Problem: Reproduce every line of the material below verbatim, without changing a single character.

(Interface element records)

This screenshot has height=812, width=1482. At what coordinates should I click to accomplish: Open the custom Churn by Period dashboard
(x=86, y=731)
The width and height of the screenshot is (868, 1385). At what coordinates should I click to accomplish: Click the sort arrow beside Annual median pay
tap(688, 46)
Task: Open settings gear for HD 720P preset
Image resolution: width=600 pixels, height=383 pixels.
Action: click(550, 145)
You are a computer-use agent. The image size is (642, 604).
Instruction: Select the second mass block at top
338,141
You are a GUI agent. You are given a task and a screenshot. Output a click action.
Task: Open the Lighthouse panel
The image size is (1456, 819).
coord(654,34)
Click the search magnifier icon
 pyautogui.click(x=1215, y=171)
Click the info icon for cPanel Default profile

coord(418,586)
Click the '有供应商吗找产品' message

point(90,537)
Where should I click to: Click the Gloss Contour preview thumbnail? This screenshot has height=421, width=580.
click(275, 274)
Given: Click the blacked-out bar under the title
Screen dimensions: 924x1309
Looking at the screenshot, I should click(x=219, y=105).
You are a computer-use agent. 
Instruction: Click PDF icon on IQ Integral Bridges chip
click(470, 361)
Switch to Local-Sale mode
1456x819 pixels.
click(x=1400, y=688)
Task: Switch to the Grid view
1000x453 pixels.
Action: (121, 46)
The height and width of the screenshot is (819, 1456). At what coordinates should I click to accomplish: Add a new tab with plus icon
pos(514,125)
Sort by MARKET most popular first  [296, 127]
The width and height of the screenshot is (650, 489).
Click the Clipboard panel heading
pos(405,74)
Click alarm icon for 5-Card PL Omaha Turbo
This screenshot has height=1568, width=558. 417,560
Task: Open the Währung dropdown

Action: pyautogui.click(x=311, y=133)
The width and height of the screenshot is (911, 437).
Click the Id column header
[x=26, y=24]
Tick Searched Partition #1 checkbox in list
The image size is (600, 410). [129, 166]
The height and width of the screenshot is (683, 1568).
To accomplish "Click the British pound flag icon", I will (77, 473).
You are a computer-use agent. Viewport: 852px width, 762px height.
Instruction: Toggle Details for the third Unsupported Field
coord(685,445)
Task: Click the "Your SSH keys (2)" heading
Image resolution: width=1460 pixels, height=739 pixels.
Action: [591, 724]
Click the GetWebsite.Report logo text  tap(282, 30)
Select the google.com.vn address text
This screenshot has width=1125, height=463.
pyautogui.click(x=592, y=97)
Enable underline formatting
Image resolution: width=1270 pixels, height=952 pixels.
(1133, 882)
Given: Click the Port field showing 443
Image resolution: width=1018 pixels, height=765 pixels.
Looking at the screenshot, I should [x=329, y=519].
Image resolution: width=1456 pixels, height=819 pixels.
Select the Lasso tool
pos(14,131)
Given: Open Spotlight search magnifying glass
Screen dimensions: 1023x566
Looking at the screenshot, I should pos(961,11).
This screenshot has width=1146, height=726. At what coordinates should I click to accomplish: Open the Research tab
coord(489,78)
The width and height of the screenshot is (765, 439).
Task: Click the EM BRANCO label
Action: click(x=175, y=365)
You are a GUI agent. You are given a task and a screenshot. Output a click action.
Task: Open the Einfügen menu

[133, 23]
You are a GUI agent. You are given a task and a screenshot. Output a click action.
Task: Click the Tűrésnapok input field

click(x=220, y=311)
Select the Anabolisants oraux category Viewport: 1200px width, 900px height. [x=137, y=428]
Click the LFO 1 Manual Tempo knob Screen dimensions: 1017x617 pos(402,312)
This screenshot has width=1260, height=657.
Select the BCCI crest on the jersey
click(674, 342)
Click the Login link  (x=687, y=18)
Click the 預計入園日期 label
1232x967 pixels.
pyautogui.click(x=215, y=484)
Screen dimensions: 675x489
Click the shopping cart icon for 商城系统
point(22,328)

Output for this task:
This screenshot has height=812, width=1482. At what coordinates should I click to accomplish: Open the custom Churn by Period dashboard
(x=86, y=731)
The width and height of the screenshot is (868, 1385). At what coordinates should I click to accomplish: Click the sort arrow beside Annual median pay
tap(688, 46)
Task: Open settings gear for HD 720P preset
Image resolution: width=600 pixels, height=383 pixels.
Action: click(550, 145)
You are a computer-use agent. The image size is (642, 604).
Instruction: Select the second mass block at top
338,141
You are a GUI agent. You are given a task and a screenshot. Output a click action.
Task: Open the Lighthouse panel
The image size is (1456, 819).
coord(654,34)
Click the search magnifier icon
 pyautogui.click(x=1215, y=171)
Click the info icon for cPanel Default profile

coord(418,586)
Click the '有供应商吗找产品' message

point(90,537)
Where should I click to: Click the Gloss Contour preview thumbnail? This screenshot has height=421, width=580.
click(275, 274)
Given: Click the blacked-out bar under the title
Screen dimensions: 924x1309
Looking at the screenshot, I should click(x=219, y=105).
You are a computer-use agent. 
Instruction: Click PDF icon on IQ Integral Bridges chip
click(470, 361)
Switch to Local-Sale mode
1456x819 pixels.
click(x=1400, y=688)
Task: Switch to the Grid view
1000x453 pixels.
Action: (121, 46)
The height and width of the screenshot is (819, 1456). At what coordinates should I click to accomplish: Add a new tab with plus icon
pos(514,125)
Sort by MARKET most popular first  [296, 127]
The width and height of the screenshot is (650, 489).
Click the Clipboard panel heading
pos(405,74)
Click alarm icon for 5-Card PL Omaha Turbo
This screenshot has height=1568, width=558. 417,560
Task: Open the Währung dropdown

Action: pyautogui.click(x=311, y=133)
The width and height of the screenshot is (911, 437).
Click the Id column header
[x=26, y=24]
Tick Searched Partition #1 checkbox in list
The image size is (600, 410). [129, 166]
The height and width of the screenshot is (683, 1568).
To accomplish "Click the British pound flag icon", I will (77, 473).
You are a computer-use agent. Viewport: 852px width, 762px height.
Instruction: Toggle Details for the third Unsupported Field
coord(685,445)
Task: Click the "Your SSH keys (2)" heading
Image resolution: width=1460 pixels, height=739 pixels.
Action: [591, 724]
Click the GetWebsite.Report logo text  tap(282, 30)
Select the google.com.vn address text
This screenshot has width=1125, height=463.
pyautogui.click(x=592, y=97)
Enable underline formatting
Image resolution: width=1270 pixels, height=952 pixels.
(1133, 882)
Given: Click the Port field showing 443
Image resolution: width=1018 pixels, height=765 pixels.
Looking at the screenshot, I should [x=329, y=519].
Image resolution: width=1456 pixels, height=819 pixels.
Select the Lasso tool
pos(14,131)
Given: Open Spotlight search magnifying glass
Screen dimensions: 1023x566
Looking at the screenshot, I should pos(961,11).
This screenshot has width=1146, height=726. At what coordinates should I click to accomplish: Open the Research tab
coord(489,78)
The width and height of the screenshot is (765, 439).
Task: Click the EM BRANCO label
Action: click(x=175, y=365)
You are a GUI agent. You are given a task and a screenshot. Output a click action.
Task: Open the Einfügen menu

[133, 23]
You are a GUI agent. You are given a task and a screenshot. Output a click action.
Task: Click the Tűrésnapok input field

click(x=220, y=311)
Select the Anabolisants oraux category Viewport: 1200px width, 900px height. [x=137, y=428]
Click the LFO 1 Manual Tempo knob Screen dimensions: 1017x617 pos(402,312)
This screenshot has width=1260, height=657.
Select the BCCI crest on the jersey
click(674, 342)
Click the Login link  (x=687, y=18)
Click the 預計入園日期 label
1232x967 pixels.
pyautogui.click(x=215, y=484)
Screen dimensions: 675x489
Click the shopping cart icon for 商城系统
point(22,328)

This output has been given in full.